Stage I of a financial crisis involves a financial market that could be in a good equilibrium--with lots of capital committed to sane and sound financial intermediaries, a healthy flow of finance from savers to businesses, relatively high asset prices, and relatively low unemployment--or a bad equilibrium--with financial intermediaries near bankrupt or worse and untrusted, little flow of finance from savers to businesses, relatively low asset pices, and relatively high unemployment. It is the task of a central bank to (a) diminish the chances that we will ever get into a stage I financial crisis by providing incentives that motivate by punishing those who overleverage their businesses and induce moral hazard, and (b) to keep us at the good equilibrium by providing liquidity when a financial crisis strikes even if this goes against the requirement that overleverage and moral hazard be punished, not rewarded, in normal times. As long as we are in Stage I, however, a good central bank will provide liquidity--lend cash--at a penalty rate in order to diminish and punish moral hazard

Stage II of a financial crisis sees a financial market in which the good equilibrium has disappeared--but in which the good equilibrium can be brought back into existence by not just providing but flooding the system with liquidity, pushing safe interest rates way down and so pushing asset prices up. In this case, the idea that a good central bank should only lend cash at a penalty rate goes out the window. The stakes are too high. As Don Kohn said, it is not good to hold the jobs of tens of millions hostage in order to make sure a few feckless financiers get their just deserts.

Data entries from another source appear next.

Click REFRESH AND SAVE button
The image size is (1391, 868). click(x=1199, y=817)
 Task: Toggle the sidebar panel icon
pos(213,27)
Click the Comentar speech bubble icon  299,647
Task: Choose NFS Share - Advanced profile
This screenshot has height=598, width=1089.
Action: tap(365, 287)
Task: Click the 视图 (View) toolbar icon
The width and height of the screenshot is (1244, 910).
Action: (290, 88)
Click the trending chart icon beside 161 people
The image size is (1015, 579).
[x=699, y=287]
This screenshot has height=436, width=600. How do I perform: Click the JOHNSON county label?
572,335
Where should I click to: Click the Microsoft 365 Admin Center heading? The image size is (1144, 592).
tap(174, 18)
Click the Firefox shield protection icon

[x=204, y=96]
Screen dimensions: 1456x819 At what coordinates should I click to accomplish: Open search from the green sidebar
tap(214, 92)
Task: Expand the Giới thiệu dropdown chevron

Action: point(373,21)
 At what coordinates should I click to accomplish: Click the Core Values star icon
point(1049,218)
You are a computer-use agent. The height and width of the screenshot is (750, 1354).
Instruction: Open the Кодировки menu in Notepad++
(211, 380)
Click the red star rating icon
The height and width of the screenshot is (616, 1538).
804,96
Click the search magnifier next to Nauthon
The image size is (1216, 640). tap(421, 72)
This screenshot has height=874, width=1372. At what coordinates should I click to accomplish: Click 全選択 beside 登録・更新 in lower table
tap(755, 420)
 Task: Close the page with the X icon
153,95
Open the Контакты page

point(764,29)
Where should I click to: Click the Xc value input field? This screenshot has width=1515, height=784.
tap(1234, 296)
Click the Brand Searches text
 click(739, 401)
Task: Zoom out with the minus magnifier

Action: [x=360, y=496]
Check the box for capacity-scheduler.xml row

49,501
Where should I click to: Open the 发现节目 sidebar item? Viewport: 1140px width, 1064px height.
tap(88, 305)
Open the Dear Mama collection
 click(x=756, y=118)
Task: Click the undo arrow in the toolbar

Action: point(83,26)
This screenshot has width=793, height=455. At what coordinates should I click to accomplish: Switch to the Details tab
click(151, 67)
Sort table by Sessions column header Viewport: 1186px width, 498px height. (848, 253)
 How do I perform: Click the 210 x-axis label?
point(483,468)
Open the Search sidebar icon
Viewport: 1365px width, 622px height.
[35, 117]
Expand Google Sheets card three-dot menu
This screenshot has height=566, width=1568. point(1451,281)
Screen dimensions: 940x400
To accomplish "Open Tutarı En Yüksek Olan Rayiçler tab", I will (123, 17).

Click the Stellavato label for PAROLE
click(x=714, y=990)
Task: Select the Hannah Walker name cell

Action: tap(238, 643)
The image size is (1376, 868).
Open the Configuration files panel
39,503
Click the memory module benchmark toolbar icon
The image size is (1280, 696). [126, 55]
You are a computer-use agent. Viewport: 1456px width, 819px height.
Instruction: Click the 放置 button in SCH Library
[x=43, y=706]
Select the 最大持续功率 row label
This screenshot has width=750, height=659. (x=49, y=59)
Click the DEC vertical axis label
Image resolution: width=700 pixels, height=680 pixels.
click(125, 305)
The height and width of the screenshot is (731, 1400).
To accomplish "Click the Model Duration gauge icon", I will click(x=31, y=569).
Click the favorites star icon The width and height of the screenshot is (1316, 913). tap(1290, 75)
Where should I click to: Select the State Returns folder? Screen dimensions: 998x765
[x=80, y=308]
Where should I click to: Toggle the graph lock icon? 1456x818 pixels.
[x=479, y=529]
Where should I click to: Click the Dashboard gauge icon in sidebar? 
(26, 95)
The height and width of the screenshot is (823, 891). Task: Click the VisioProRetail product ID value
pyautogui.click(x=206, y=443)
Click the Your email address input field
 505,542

Stage III of a financial crisis is when a central bank runs out of ammunition--when pushing interest rates too the floor and swapping out all of its assets does not restore the good equilibrium. Then you face a threefold choice: depression, inflation, or public intervention. Depression is to be avoided. Inflation--resolving the financial crisis by printing enough money to boost the price level far enough that all of a sudden everyone's incomes and real asset values are high enough to pay off their nominal debts--is generally best avoided too. As John Maynard Keynes wrote more than eighty years ago: "The Individualistic Capitalism of today, precisely because it entrusts saving to the individual investor and production to the individual employer, presumes a stable measuring-rod of value, and cannot be efficient--perhaps cannot survive--without one."

And this leaves public action. If the good equilibrium has vanished because the supply of risky assets is too large for financial intermediaries to want to hold them given their capital, then the central government has to take action: to boost or to make financial intermediaries boost their capital so that they will demand more risky assets at high prices, and to diminish the supply of risky assets offered on the financial markets by guaranteeing some of them or by buying up some of them itself.

It's time to start thinking. If we don't want to wind up in a deep depression or a big inflation, it is time to think what kind of government action we do want to see, and how quickly we can set in in motion.

My name is Brad DeLong. And this is my morning coffee.